Let your answer be the line containing "Search by location (77, 549)" and every line below it to the end of the records, copied exactly.

[Opening Record set section]

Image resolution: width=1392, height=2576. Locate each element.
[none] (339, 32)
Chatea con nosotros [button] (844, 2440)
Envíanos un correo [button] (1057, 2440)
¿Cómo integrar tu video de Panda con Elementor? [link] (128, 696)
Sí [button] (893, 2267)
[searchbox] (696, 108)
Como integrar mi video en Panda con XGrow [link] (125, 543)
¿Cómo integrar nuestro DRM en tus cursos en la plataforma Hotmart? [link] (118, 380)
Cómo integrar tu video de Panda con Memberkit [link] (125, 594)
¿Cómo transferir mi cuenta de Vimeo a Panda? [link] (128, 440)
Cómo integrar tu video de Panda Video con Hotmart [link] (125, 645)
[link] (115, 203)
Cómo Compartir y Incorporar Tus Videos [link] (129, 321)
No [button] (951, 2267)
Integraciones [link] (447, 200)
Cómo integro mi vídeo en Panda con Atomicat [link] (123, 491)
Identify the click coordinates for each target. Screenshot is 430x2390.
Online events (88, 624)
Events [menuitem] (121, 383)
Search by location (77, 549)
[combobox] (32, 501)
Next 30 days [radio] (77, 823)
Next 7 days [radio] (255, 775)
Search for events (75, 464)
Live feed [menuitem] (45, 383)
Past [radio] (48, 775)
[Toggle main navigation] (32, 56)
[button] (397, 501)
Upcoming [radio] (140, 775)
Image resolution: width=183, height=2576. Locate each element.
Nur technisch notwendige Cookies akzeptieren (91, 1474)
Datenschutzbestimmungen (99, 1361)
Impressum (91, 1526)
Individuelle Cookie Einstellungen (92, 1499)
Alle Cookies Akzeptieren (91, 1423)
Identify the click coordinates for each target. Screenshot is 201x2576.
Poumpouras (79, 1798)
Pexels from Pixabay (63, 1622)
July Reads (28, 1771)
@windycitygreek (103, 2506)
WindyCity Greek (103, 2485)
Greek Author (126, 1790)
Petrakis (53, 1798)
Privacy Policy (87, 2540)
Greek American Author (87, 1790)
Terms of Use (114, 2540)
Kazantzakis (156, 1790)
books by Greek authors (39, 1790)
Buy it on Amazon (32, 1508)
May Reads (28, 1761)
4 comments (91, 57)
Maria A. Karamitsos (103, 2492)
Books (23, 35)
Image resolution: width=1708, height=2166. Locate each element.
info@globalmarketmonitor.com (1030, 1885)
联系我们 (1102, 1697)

[Closing Record set section]

Exercise result:
Search by location (77, 549)
[combobox] (32, 501)
Next 30 days [radio] (77, 823)
Next 7 days [radio] (255, 775)
Search for events (75, 464)
Live feed [menuitem] (45, 383)
Past [radio] (48, 775)
[Toggle main navigation] (32, 56)
[button] (397, 501)
Upcoming [radio] (140, 775)
Image resolution: width=183, height=2576. Locate each element.
Nur technisch notwendige Cookies akzeptieren (91, 1474)
Datenschutzbestimmungen (99, 1361)
Impressum (91, 1526)
Individuelle Cookie Einstellungen (92, 1499)
Alle Cookies Akzeptieren (91, 1423)
Identify the click coordinates for each target. Screenshot is 201x2576.
Poumpouras (79, 1798)
Pexels from Pixabay (63, 1622)
July Reads (28, 1771)
@windycitygreek (103, 2506)
WindyCity Greek (103, 2485)
Greek Author (126, 1790)
Petrakis (53, 1798)
Privacy Policy (87, 2540)
Greek American Author (87, 1790)
Terms of Use (114, 2540)
Kazantzakis (156, 1790)
books by Greek authors (39, 1790)
Buy it on Amazon (32, 1508)
May Reads (28, 1761)
4 comments (91, 57)
Maria A. Karamitsos (103, 2492)
Books (23, 35)
Image resolution: width=1708, height=2166. Locate each element.
info@globalmarketmonitor.com (1030, 1885)
联系我们 (1102, 1697)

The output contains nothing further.